A visão é partilhada por outro deputado do PSD: “As respostas do primeiro-ministro devem ser claras e inequívocas. Se não forem, justificar-se-á a comissão de inquérito”, alinha. O gatilho só deve ser pressionado, para o partido, em último caso. “Não se pode banalizar as comissões parlamentares de inquérito, como pretende o Chega”, diz à Renascença.
Mas este parlamentar vai mais longe, e considera que o “rolo compressor da maioria” iria desvirtuar os resultados de uma comissão parlamentar de inquérito sobre o tema. Esse não é o entendimento do Chega, que já anunciou que vai avançar com a tentativa de instalar uma.
Quanto a isso, este deputado aponta para um voto contra desta iniciativa do partido liderado por André Ventura: “Faríamos má figura se embarcássemos em derivas populistas e demagógicas”. A mesma fonte finaliza que “o PSD é um partido âncora” em Portugal.
Todos parecem concordar com a ideia de que uma comissão de inquérito seria, nesta altura do campeonato, precipitada.
“Não fazia sentido fazermos uma comissão parlamentar de inquérito neste momento”, sublinha outro dirigente social-democrata em conversa com a Renascença. “Não se podem fazer comissões de inquérito por tudo e por nada”, defende, numa crítica implícita ao Chega.

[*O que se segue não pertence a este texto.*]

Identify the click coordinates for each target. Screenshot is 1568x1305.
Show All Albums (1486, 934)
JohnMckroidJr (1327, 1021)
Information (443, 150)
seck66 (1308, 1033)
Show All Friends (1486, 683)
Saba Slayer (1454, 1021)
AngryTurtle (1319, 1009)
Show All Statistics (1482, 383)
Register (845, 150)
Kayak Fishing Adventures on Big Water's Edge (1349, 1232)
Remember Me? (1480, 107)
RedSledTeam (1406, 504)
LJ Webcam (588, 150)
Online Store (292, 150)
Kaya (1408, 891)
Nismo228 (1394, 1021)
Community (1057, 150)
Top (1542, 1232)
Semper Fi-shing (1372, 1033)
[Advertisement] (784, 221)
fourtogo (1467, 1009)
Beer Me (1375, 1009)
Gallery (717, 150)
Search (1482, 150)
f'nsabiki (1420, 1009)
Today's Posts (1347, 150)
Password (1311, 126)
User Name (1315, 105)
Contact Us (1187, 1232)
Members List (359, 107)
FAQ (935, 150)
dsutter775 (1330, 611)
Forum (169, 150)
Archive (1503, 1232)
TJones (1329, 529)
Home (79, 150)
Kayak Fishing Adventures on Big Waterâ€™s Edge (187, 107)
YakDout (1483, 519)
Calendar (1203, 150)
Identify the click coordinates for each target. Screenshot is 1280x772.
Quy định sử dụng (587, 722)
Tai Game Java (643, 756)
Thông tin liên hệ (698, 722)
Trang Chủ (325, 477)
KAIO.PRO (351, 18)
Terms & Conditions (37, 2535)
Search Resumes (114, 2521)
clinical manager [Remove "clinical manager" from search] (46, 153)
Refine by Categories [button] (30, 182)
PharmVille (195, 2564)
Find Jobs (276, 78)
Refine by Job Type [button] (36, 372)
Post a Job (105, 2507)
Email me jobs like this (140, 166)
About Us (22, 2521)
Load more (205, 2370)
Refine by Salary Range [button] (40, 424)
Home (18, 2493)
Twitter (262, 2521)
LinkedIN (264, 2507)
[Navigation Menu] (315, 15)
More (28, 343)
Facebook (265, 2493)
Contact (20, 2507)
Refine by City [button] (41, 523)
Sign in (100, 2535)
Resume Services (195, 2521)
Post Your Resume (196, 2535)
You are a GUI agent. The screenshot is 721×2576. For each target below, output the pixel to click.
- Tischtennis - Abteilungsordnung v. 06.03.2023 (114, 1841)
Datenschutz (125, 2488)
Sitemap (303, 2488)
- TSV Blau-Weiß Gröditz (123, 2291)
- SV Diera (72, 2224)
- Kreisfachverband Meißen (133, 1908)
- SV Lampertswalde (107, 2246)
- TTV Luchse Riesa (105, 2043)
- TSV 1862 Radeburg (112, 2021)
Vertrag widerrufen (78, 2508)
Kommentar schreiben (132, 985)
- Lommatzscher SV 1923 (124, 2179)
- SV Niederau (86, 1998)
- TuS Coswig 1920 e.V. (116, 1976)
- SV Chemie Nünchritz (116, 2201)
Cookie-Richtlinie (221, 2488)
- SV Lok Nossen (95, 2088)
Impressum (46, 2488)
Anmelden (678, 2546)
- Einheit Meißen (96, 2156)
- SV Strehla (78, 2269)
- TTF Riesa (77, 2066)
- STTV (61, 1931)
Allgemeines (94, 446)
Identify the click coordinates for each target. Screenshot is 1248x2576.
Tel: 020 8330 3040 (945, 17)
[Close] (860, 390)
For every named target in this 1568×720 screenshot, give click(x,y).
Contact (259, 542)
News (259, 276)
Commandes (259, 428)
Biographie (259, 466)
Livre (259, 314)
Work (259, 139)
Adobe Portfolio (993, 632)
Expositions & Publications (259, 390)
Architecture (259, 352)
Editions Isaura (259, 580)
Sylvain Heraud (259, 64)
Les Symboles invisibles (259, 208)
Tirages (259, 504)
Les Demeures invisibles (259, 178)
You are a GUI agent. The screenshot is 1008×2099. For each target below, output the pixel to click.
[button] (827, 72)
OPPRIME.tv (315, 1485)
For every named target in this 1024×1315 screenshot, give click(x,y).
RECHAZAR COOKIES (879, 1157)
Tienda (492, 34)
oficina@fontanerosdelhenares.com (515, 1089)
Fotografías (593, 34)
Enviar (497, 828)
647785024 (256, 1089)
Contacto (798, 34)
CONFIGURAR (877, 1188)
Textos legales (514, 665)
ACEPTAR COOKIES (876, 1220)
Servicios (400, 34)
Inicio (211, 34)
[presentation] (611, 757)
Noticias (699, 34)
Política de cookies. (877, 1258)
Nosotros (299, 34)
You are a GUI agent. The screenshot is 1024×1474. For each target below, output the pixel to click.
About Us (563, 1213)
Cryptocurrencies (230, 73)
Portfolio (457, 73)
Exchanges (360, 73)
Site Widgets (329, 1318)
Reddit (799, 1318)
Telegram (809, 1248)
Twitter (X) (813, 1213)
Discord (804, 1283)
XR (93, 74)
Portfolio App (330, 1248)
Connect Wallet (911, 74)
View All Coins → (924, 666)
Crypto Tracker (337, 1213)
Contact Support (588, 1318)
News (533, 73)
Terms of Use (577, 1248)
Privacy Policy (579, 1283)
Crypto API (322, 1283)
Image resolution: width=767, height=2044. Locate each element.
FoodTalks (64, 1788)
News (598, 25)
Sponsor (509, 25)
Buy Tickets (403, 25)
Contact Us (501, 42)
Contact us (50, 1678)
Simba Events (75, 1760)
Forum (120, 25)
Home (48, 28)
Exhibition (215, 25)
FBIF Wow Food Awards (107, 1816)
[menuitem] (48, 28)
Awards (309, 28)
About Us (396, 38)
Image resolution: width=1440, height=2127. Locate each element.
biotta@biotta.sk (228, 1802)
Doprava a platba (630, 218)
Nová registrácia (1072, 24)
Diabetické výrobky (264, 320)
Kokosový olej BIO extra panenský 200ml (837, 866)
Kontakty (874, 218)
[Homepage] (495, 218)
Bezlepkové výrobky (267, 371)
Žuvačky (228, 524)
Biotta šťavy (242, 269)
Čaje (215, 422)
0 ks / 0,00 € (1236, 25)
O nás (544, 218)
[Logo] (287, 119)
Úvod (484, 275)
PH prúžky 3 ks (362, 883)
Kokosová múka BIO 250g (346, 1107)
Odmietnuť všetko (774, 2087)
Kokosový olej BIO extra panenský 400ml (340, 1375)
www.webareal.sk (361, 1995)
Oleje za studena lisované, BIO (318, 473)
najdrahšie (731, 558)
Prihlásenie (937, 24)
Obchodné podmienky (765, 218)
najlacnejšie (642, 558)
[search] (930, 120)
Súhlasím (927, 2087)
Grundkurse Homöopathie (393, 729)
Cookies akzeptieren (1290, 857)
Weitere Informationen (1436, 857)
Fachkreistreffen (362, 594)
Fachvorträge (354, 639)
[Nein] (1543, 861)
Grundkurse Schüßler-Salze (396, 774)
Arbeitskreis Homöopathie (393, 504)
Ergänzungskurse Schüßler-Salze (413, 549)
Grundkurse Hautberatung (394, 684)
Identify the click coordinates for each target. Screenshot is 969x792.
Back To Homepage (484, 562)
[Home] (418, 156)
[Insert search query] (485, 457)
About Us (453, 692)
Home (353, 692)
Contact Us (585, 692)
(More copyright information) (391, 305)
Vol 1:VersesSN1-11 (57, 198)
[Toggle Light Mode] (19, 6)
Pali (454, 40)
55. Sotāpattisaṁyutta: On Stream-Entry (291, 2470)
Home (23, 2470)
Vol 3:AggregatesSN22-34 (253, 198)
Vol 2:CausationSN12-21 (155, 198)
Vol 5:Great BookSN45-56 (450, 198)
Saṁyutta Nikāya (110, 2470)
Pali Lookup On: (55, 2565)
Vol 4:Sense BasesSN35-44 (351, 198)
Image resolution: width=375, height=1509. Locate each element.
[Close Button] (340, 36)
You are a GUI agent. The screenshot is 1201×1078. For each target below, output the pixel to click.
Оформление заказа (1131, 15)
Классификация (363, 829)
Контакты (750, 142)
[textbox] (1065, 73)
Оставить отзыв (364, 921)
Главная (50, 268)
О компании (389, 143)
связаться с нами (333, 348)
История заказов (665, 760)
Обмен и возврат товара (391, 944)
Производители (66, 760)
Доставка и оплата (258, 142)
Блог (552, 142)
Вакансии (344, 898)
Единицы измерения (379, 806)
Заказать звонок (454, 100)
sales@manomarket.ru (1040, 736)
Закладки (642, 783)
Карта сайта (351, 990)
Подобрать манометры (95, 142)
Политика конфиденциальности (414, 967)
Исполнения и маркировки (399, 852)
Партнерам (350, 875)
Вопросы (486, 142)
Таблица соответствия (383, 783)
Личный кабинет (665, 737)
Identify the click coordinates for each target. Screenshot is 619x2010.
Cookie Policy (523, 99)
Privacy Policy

Sobre essa iniciativa, vaticina que venha a esbarrar no muro laranja. “Não estou a ver que votemos a favor”, antevê.
E o caminho a seguir? Um deputado do PSD aponta as placas para o caminho que já começou a ser feito: “Vale mais fazermos perguntas, depois vemos o que fazemos em função das respostas”, explica à Renascença.
Oficialmente, Joaquim Miranda Sarmento não esclareceu qual será a posição do PSD quando chegar o momento de votar, em plenário, a iniciativa do Chega para instalar a comissão de inquérito. Em declarações aos jornalistas, esta quarta-feira, o líder parlamentar dos social-democratas deixou a questão em aberto. “Isso é uma decisão que tomaremos a seu tempo”.
A porta de instalação do inquérito já estava aberta. Esta terça-feira à noite, na Guarda, o líder do partido admitiu que abrir um inquérito parlamentar é uma possibilidade, mas não uma prioridade: “Nós até podemos vir a ter um inquérito parlamentar sobre esta matéria. Não sei. Mas nós, para já, hoje mesmo, estamos a dirigir ao senhor primeiro-ministro perguntas concretas”, disse Montenegro aos jornalistas.
Se quiser, o PSD tem deputados suficientes para instalar uma comissão de inquérito.